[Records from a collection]
* * * *

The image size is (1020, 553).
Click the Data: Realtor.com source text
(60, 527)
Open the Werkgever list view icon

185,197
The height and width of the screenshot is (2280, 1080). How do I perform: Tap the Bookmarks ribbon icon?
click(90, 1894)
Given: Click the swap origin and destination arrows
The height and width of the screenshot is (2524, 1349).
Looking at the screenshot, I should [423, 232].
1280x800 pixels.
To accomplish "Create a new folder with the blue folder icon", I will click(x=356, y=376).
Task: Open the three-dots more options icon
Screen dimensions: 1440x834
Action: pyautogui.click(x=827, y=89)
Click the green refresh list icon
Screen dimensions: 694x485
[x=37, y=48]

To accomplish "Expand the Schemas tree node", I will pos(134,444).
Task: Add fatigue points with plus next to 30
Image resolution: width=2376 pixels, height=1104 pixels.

* * * *

• **DIRECTIONS FOR THIS TASK**
An exact copy of every entry above is required.

• **ANSWER TO THIS TASK**
The image size is (1020, 553).
Click the Data: Realtor.com source text
(60, 527)
Open the Werkgever list view icon

185,197
The height and width of the screenshot is (2280, 1080). How do I perform: Tap the Bookmarks ribbon icon?
click(90, 1894)
Given: Click the swap origin and destination arrows
The height and width of the screenshot is (2524, 1349).
Looking at the screenshot, I should [423, 232].
1280x800 pixels.
To accomplish "Create a new folder with the blue folder icon", I will click(x=356, y=376).
Task: Open the three-dots more options icon
Screen dimensions: 1440x834
Action: pyautogui.click(x=827, y=89)
Click the green refresh list icon
Screen dimensions: 694x485
[x=37, y=48]

To accomplish "Expand the Schemas tree node", I will pos(134,444).
Task: Add fatigue points with plus next to 30
Image resolution: width=2376 pixels, height=1104 pixels.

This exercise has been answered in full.